Records for this task.

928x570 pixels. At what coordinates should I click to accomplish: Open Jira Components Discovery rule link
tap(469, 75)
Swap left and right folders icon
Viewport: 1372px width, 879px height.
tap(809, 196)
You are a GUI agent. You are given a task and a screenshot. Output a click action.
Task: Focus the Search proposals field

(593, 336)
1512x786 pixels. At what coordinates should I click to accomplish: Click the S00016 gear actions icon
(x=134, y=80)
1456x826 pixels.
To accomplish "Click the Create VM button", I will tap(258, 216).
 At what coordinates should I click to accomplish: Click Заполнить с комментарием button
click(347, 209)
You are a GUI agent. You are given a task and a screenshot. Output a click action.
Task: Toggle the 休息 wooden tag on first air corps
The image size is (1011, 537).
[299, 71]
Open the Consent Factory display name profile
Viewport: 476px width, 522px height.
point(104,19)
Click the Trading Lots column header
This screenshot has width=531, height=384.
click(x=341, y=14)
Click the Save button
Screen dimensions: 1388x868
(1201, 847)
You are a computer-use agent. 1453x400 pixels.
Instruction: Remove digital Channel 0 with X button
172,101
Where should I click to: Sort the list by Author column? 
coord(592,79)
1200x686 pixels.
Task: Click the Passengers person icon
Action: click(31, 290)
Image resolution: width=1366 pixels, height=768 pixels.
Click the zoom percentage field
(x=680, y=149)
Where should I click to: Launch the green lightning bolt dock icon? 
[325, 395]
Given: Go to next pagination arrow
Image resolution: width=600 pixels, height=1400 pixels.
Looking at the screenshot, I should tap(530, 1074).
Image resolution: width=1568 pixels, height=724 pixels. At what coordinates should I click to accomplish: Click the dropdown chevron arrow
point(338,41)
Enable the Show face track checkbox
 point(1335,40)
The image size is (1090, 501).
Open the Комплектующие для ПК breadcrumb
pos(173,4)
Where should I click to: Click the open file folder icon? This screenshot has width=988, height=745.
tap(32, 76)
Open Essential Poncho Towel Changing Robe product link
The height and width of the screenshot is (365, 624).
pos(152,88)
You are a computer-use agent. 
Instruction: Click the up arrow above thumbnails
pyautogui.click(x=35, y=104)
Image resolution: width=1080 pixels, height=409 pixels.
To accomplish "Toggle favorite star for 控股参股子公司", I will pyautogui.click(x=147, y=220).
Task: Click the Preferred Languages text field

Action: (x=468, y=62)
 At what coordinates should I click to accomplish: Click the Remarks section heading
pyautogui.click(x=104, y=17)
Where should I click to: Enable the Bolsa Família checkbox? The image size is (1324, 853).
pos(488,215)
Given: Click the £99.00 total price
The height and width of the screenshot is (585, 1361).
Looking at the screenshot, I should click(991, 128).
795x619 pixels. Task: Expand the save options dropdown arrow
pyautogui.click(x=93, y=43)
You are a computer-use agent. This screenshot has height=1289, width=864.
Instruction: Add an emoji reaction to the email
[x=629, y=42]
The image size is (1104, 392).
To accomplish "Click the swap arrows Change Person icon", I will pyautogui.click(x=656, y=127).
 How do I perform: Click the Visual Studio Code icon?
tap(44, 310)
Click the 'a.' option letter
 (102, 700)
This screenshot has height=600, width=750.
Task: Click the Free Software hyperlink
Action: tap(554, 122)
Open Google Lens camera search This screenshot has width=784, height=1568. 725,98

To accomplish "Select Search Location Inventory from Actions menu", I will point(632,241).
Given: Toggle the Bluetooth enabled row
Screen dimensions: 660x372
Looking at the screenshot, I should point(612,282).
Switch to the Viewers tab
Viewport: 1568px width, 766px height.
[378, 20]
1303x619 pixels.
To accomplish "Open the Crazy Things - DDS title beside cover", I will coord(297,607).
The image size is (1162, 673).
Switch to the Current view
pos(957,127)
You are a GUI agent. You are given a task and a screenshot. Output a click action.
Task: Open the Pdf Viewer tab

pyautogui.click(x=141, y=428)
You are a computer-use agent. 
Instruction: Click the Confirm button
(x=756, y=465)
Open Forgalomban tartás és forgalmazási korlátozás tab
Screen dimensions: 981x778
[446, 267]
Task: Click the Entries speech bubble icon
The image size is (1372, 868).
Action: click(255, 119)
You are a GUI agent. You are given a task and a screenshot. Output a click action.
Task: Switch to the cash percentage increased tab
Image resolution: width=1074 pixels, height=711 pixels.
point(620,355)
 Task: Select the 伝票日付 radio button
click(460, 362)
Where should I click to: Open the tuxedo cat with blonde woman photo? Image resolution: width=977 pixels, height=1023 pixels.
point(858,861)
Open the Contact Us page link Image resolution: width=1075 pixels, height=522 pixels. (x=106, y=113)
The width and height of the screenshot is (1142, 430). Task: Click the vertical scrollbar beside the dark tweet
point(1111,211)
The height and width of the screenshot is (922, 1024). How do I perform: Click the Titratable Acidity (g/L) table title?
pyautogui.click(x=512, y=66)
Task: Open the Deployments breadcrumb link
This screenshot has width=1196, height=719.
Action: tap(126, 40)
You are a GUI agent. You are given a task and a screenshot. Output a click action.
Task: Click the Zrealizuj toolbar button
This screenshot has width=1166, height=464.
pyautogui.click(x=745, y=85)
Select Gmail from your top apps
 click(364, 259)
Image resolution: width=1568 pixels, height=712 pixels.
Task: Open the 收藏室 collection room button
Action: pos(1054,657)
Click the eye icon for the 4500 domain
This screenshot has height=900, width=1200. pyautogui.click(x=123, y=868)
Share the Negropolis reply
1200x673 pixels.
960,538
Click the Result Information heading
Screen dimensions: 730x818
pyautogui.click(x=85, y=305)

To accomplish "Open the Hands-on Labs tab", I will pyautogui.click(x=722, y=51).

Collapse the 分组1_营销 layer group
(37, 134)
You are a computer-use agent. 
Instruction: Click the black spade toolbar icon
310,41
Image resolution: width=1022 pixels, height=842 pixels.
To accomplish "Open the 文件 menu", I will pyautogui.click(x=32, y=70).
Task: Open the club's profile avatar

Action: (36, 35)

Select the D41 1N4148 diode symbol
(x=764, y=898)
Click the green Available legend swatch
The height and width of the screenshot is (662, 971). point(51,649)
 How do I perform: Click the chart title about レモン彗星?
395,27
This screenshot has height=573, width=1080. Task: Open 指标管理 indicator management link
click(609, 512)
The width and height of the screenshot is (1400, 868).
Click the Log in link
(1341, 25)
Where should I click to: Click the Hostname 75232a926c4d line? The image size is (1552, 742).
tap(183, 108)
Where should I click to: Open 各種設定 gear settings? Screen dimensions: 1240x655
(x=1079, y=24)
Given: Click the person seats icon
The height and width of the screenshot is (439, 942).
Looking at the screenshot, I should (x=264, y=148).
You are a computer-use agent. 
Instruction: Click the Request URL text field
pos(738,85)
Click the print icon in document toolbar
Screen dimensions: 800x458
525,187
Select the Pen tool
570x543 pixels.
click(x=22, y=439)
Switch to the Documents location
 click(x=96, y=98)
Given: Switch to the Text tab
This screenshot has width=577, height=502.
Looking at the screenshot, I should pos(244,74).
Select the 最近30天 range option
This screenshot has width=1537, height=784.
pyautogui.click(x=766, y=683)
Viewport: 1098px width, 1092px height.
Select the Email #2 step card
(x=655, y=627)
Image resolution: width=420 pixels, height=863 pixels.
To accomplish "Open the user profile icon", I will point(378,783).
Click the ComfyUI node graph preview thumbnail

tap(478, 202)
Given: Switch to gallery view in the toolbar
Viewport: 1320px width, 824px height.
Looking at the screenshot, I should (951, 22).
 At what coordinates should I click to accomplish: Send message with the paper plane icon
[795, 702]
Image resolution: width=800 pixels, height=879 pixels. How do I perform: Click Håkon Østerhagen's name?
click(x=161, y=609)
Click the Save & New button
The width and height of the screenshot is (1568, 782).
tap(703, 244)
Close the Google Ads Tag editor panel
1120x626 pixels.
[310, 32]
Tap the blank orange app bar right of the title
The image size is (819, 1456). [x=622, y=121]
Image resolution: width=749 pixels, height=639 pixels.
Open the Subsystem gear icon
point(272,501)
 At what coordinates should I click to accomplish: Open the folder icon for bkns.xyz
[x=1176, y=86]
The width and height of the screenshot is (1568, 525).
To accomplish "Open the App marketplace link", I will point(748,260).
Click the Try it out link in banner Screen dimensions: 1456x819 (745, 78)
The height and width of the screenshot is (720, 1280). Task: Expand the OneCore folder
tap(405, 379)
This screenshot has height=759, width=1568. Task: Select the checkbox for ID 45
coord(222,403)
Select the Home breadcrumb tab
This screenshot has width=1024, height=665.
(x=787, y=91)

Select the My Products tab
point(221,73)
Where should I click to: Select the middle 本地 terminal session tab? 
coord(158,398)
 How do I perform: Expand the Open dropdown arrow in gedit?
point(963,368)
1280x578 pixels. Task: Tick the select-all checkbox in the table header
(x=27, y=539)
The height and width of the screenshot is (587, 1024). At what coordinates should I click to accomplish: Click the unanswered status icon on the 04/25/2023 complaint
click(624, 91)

What needs to be done. A single number is the whole answer: how many lines in the entries hold the word "will".

Expected answer. 9